A pseudociência permeia nosso cotidiano e, às vezes, chega até nós mascarada de ciência verdadeira. A astrologia e os horóscopos, por exemplo, podem ser encontrados em qualquer jornal diário. Notícias sobre percepção extrassensorial (categoria que inclui a telepatia e a telecinésia), paranormalidade, mediunidade, numerologia e videntes que fazem previsões para o futuro também são frequentes na mídia. Mas por que há tanta pseudociência e há tantos que, mesmo sem nenhuma evidência concreta para confirmá-las, acreditam nela? A pseudociência, com certeza, vende. Ela fornece respostas fáceis, fala às nossas necessidades emocionais e mexe com nossos desejos e esperanças. Por outro lado, "o ceticismo não vende bem", escreve Sagan. Porém, substituir a pseudociência pela ciência seria simplesmente trocar uma crença por outra?
A resposta é, definitivamente, não. Os métodos científicos fornecem à verdadeira ciência a credibilidade que a pseudociência não tem. Por esse motivo, é fundamental a comunicação dos métodos e do pensamento científico, e não apenas a apresentação das descobertas e dos produtos da ciência como afirmativas sem fundamento. A ciência também erra, é claro, mas ela prospera com seus erros, tenta eliminá-los através de um mecanismo de correção que ela própria criou. Hipóteses são formuladas e testadas com experimentos e os resultados são confirmados apenas quando evidências irrefutáveis são obtidas. Já a pseudociência é baseada em hipóteses invulneráveis a experimentos que permitam sua confirmação. A falta de evidências para invalidá-la se torna, erroneamente, evidência para confirmá-la. As poucas evidências que de fato existem a seu favor nunca são comprovadas e, em sua grande maioria, poderiam ter sido fraudadas. Ao discutir política, economia, leis e julgamentos, sempre nos baseamos em evidências. Por que se contentar com menos quando tentamos compreender a natureza e o universo? Por que, ao se deparar com uma explicação para um fenômeno qualquer, não exigir dela evidências capazes de convencer um júri?

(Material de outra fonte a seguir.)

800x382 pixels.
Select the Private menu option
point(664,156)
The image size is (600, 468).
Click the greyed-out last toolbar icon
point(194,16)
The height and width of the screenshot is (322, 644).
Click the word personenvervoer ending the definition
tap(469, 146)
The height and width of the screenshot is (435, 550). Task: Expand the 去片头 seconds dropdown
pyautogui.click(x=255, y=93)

Devido aos seus métodos misteriosos e padrões pouco rigorosos de evidência, inúmeros erros e fraudes envolvendo pseudociência foram descobertos. Exemplos incluem o mesmerismo (método de cura através do magnetismo proposto por Franz Mesmer no século XVIII), histórias de raptos por alienígenas e qualquer prova de vida extraterreste, demonstrações da percepção extrassensorial (em especial as realizadas por Joseph Rhine), curas de apendicites por lavagens de água fria, médiuns e cirurgias mediúnicas. E quanto aos pacientes que realmente foram curados através da pseudociência? "É justo suspeitar de toda uma profissão por causa de algumas maçãs podres? Qual a diferença entre o charlatão ocasional que cura pela fé e a fraude ocasional na ciência?", reflete Sagan.

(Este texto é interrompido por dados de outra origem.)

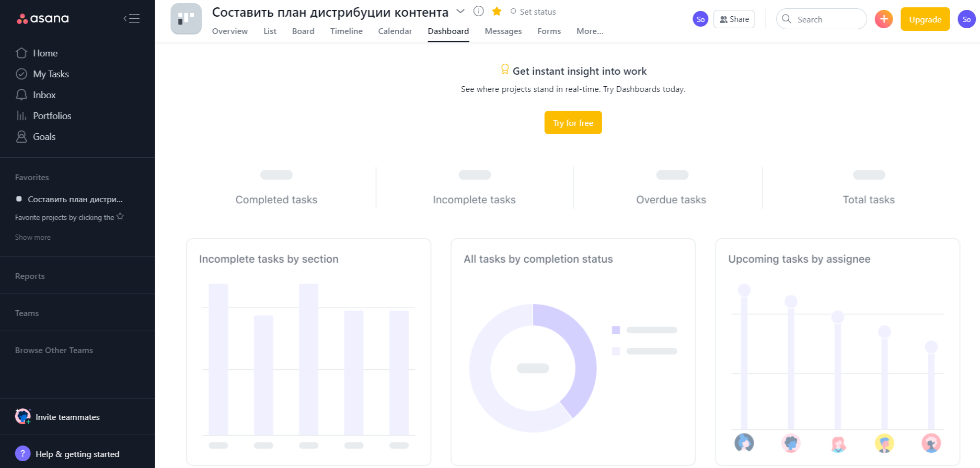This screenshot has height=468, width=980.
Task: Expand the More... tab menu
Action: [x=590, y=31]
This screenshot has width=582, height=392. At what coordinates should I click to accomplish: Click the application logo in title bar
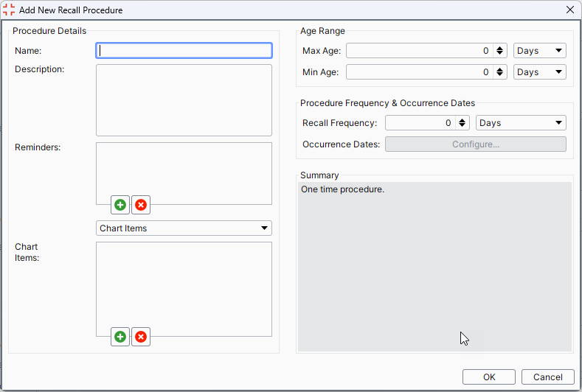point(9,10)
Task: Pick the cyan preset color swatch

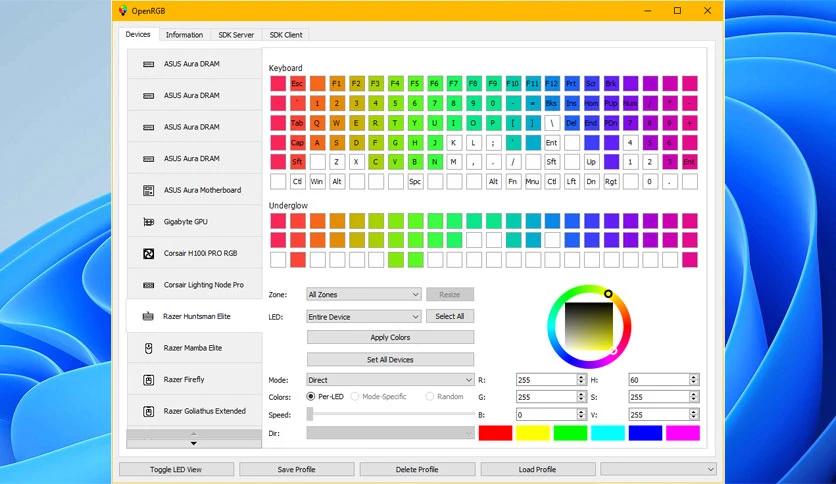Action: pyautogui.click(x=608, y=433)
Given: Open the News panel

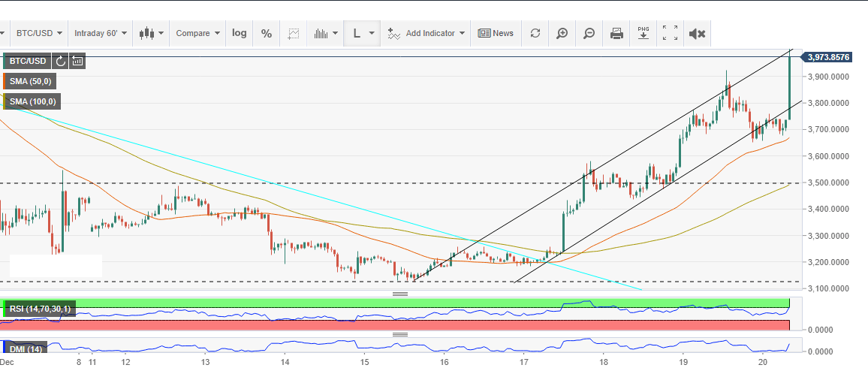Looking at the screenshot, I should [496, 33].
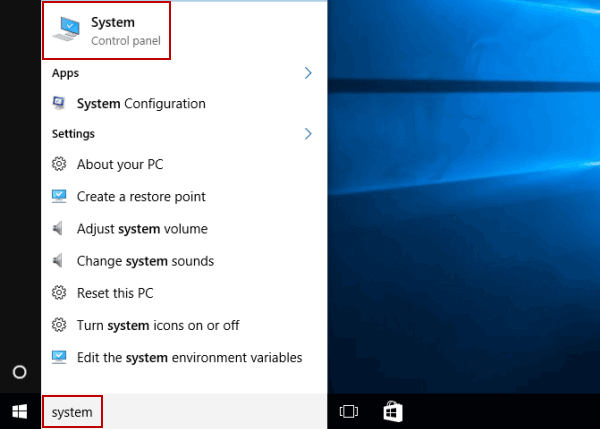Viewport: 600px width, 429px height.
Task: Click the gear icon beside Reset this PC
Action: coord(59,293)
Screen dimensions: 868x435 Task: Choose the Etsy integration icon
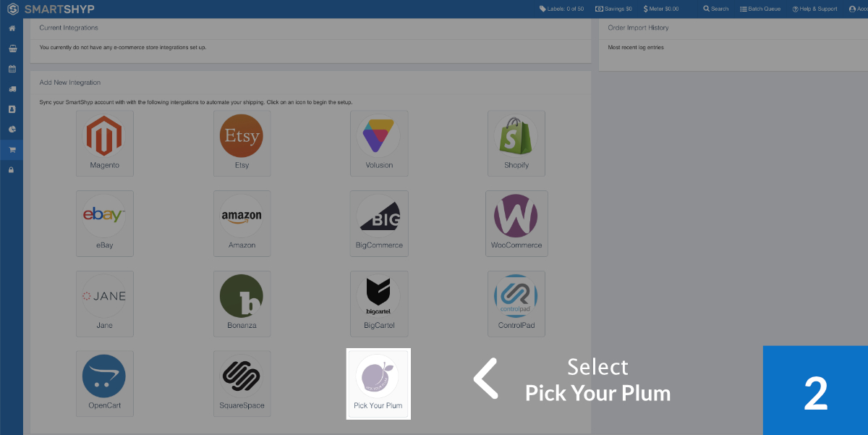[242, 143]
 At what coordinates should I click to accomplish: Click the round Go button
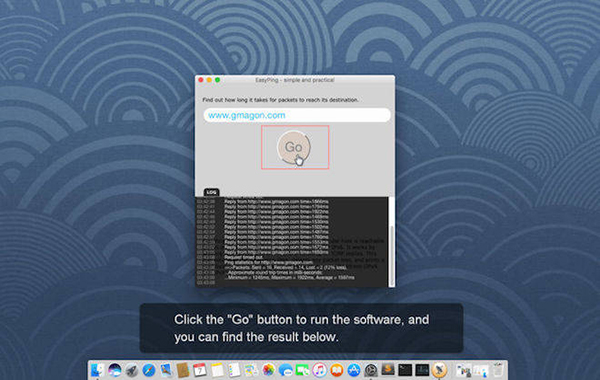pos(293,147)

Há casos de fraude na ciência também. A diferença é que eles são raros e são descobertos quase que exclusivamente por ela própria. As taxas de acerto e precisão da ciência são enormes. Contudo, se analisarmos as estatísticas da pseudociência, veremos que suas taxas de cura são semelhantes ou menores às taxas de cura e de regressão natural de suas respectivas doenças, ou seja, seria esperado que elas acontecessem mesmo sem nenhuma intervenção. A pseudociência pode, no máximo, atuar como um placebo no caso de doenças psicogênicas (geradas pela mente, como ansiedade, depressão e dor, por exemplo). Não há registros de cura de doenças orgânicas sérias através de seus métodos. O médico norte-americano William Nolen, após analisar os casos mais notáveis de "curas" sobrenaturais, concluiu que "quando os que curam pela fé tratam de doenças orgânicas graves, são responsáveis por incalculáveis angústias e infelicidade. Os curandeiros transformam-se em assassinos". Os eventuais acertos e curas da pseudociência, explicados pela estatística e pela ciência verdadeira, se tornam provas de sua eficácia, enquanto todos os erros e pacientes que não foram curados caem no esquecimento.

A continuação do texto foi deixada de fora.